Des contraintes de taille en 2024

L’année 2024 est marquée par plusieurs événements majeurs. Outre le calendrier des Jeux olympiques, le passage du Tour de France à Agen a également pesé sur l’organisation des festivités estivales. Pour accueillir cette étape du Tour, la Ville d’Agen a dû débloquer un budget de 115 000 € (sur un coût total de 230 000 €, partagé entre la Ville, le Département et des partenaires privés), mobilisant par ailleurs de nombreux services municipaux. Un effort conséquent qui a justifié la décision de « réduire la voilure » des Fêtes d’Agen, habituellement plus fournies en animations.

Ainsi, cette édition 2024 a été recentrée sur une seule soirée de concert, avec toutefois l’ambition de marquer les esprits en programmant des artistes renommés.
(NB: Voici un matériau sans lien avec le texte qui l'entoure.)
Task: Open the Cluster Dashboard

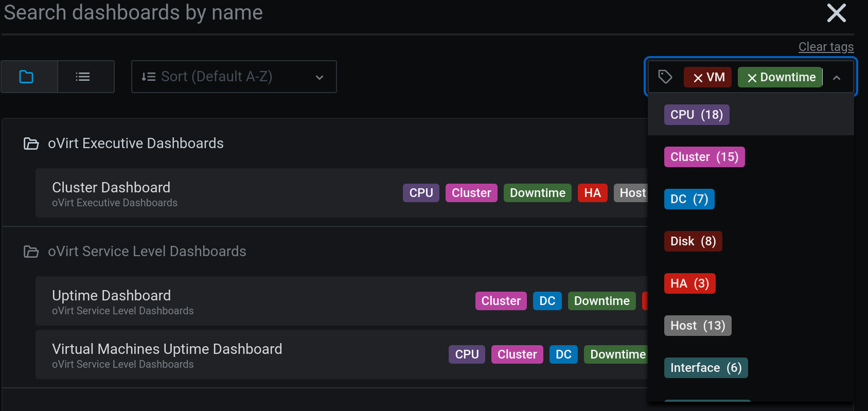Action: pyautogui.click(x=111, y=188)
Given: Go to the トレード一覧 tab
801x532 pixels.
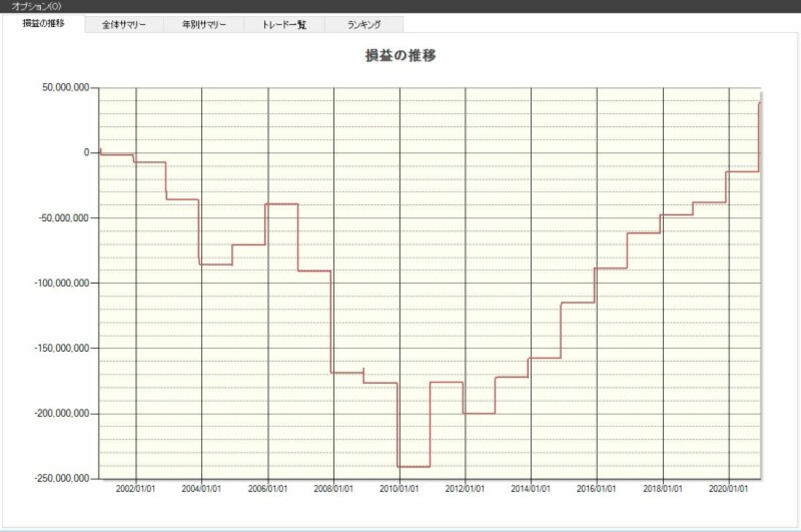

Olivia Ruiz et Pascal Obispo, deux figures emblématiques de la chanson française, ont été choisis pour séduire les spectateurs agenais. Cette soirée unique s’est accompagnée d’une formule festive, baptisée « midi-minuit », offrant diverses activités gratuites : des jeux, des démonstrations sportives et des concerts de rue dans plusieurs quartiers de la ville.

Un pari risqué pour la Ville

Ce recentrage de la programmation autour d’une seule soirée payante représentait un pari osé pour la municipalité. Depuis la refonte des Fêtes d’Agen en 2022, un grand changement avait déjà fait débat : le passage d’un festival gratuit à un événement payant. Ce choix stratégique visait à garantir la viabilité économique des festivités, mais a soulevé des interrogations parmi les habitants, habitués au modèle gratuit du Pruneau Show, l’ancien festival de la ville.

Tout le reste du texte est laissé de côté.